**What you are asked to do**
Only lines holding "computer" are wanted; copy each of them from the records below.

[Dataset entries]
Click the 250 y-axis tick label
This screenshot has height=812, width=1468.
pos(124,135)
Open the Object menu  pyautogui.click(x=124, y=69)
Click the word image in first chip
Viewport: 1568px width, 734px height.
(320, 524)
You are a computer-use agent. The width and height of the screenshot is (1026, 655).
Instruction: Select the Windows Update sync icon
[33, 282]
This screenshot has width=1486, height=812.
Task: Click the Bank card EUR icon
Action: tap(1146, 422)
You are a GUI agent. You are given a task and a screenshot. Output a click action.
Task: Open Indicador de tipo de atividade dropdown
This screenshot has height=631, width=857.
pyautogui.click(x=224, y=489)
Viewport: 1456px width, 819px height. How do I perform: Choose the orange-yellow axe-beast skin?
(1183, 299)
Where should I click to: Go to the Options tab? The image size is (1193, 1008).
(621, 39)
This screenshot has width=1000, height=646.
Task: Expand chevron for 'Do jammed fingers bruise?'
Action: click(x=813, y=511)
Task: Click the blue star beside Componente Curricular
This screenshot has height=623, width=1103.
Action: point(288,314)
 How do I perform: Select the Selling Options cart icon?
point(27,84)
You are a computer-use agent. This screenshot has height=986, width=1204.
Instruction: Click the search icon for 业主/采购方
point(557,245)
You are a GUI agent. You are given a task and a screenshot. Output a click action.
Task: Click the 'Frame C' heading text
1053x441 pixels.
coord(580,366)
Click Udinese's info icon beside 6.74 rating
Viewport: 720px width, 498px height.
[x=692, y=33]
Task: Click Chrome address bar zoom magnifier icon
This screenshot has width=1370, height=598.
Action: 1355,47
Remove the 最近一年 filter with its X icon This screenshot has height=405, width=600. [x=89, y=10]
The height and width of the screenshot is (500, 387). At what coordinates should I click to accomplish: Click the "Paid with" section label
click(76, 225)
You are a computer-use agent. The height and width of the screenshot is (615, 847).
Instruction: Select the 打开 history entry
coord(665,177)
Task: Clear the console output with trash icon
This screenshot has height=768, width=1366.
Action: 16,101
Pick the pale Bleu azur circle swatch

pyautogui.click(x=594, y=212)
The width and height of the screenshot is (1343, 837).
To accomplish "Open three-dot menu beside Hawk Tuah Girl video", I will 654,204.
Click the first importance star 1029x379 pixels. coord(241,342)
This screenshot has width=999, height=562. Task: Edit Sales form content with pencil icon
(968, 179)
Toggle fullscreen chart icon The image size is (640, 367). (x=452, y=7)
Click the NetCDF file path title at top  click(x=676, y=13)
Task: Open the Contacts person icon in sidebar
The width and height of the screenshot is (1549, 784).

**Response below**
You are a computer-use agent. The width and height of the screenshot is (1026, 655).
You are a computer-use agent. This screenshot has height=986, width=1204.
You are a computer-use agent. The height and width of the screenshot is (615, 847).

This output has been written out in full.